Thanks, that worked. One strange thing I'm running into is that the FITSviewer won't debayer the image. The FITS field BAYERPAT is not set, but there's obviously a bayer pattern there. I figure I can correct this manually by adding the field value, but will that work? The files are a bit smaller than they were before the upgrade (they were 60MB, now they are 50)
There's FITS, RAW ... type Light. There's nothing that says mono or color like I've seen for other cameras. Compression is set to none, and in Image Info the bayer offset is 0,0 and the filter field is empty.
Understood, so additional info: My version of indi-full is still at 1.9.7 and refuses to go to 1.9.8, I don't know if this is an issue.
While this is being investigated - and I'll help however I can - what can I do to my FITS header so that say SIRIL and FITSviewer detect the bayer? It appears they depend on the property. Do I just need to set the BAYERPAT property in the FITS header? I know that it is RGGB.
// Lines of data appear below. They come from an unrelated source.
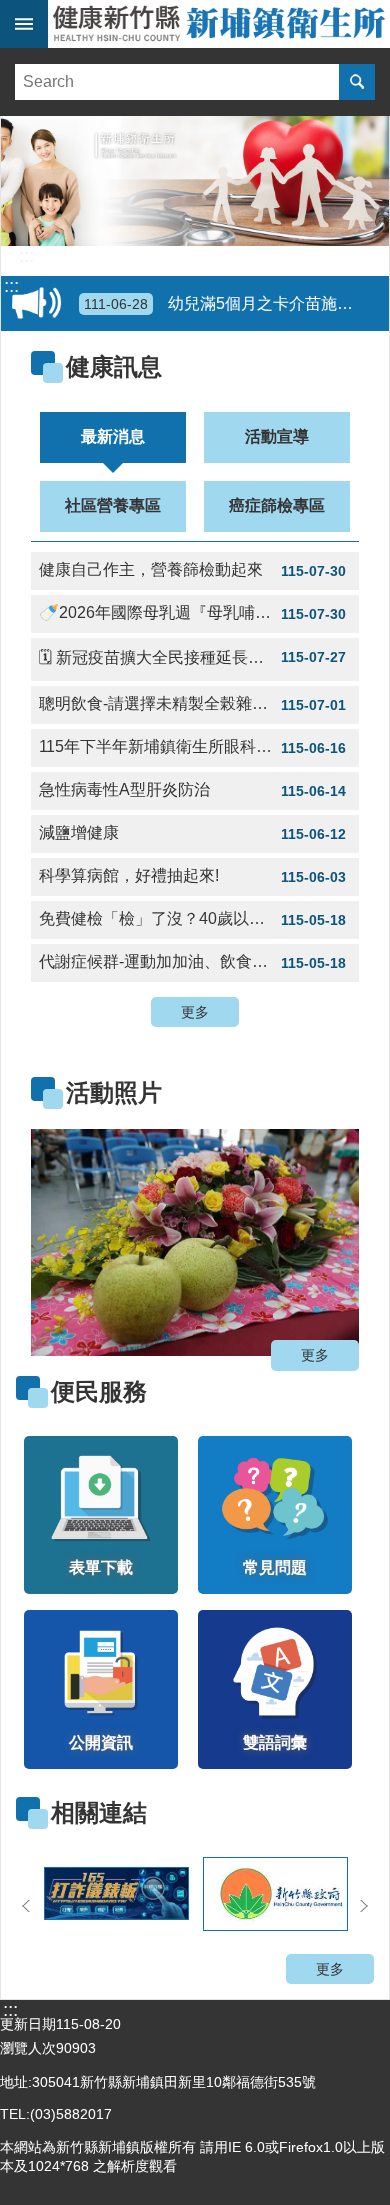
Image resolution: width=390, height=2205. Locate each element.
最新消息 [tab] (113, 436)
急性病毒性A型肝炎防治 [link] (192, 790)
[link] (195, 1242)
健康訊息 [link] (114, 366)
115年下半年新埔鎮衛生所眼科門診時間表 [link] (192, 747)
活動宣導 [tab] (277, 436)
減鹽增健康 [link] (192, 833)
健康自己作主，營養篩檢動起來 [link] (192, 570)
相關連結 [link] (99, 1812)
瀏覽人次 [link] (28, 2048)
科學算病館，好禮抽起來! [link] (192, 876)
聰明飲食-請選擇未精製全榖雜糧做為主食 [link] (192, 704)
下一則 (319, 1236)
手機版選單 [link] (24, 24)
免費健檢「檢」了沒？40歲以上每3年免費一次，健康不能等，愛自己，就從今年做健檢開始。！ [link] (199, 919)
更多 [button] (195, 1012)
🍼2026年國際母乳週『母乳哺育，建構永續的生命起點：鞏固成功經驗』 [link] (199, 613)
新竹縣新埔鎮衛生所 (219, 24)
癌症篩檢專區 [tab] (277, 505)
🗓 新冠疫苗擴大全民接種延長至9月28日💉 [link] (192, 657)
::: (26, 256)
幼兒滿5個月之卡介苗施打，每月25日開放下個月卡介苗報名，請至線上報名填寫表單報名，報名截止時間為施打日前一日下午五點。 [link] (233, 303)
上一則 (71, 1236)
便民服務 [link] (99, 1391)
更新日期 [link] (28, 2024)
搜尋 (357, 82)
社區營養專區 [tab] (113, 505)
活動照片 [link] (114, 1092)
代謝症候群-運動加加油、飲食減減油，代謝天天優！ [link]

This is resolved. I don't know how it happened exactly, but basically when the camera would crash I tried a bunch of things including deleting the config files.
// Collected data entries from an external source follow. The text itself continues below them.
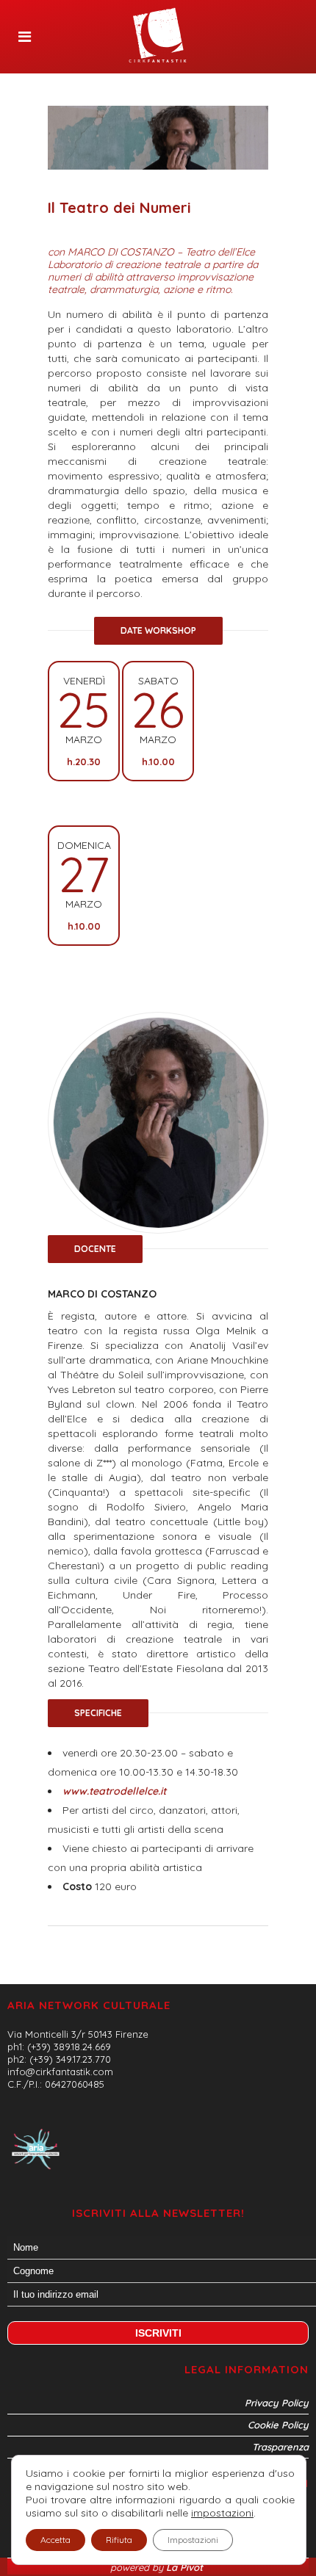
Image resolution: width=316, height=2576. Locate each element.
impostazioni (222, 2512)
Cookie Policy (278, 2425)
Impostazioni (193, 2539)
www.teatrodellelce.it (114, 1791)
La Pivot (186, 2567)
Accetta (55, 2539)
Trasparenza (280, 2447)
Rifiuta (119, 2539)
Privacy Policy (277, 2403)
I found a couple of debian packages to roll bakc to for indi-qhy and used those. They didn't work perfectly but they worked well enough for me to achieve what I needed (now the question is, am I missing information in my images? The images I took before all of this were 60mb, now they're 52 ... maybe I'm just overthinking it).
So, for whatever reason those drivers did not auto-detect/write the RGGB filter field into the configuration.
I deleted the configuration, rebuilt it, and now the filter was in there automatically. It should probably be called 'bayer pattern', not 'filter' under the bayer property.
My images can be fixed by running astfits from gnuastro, so I'm very happy about that.
This was a weird misadventure but I learned a lot.
It would really be good to have a repository available that makes things available for rollbacks though.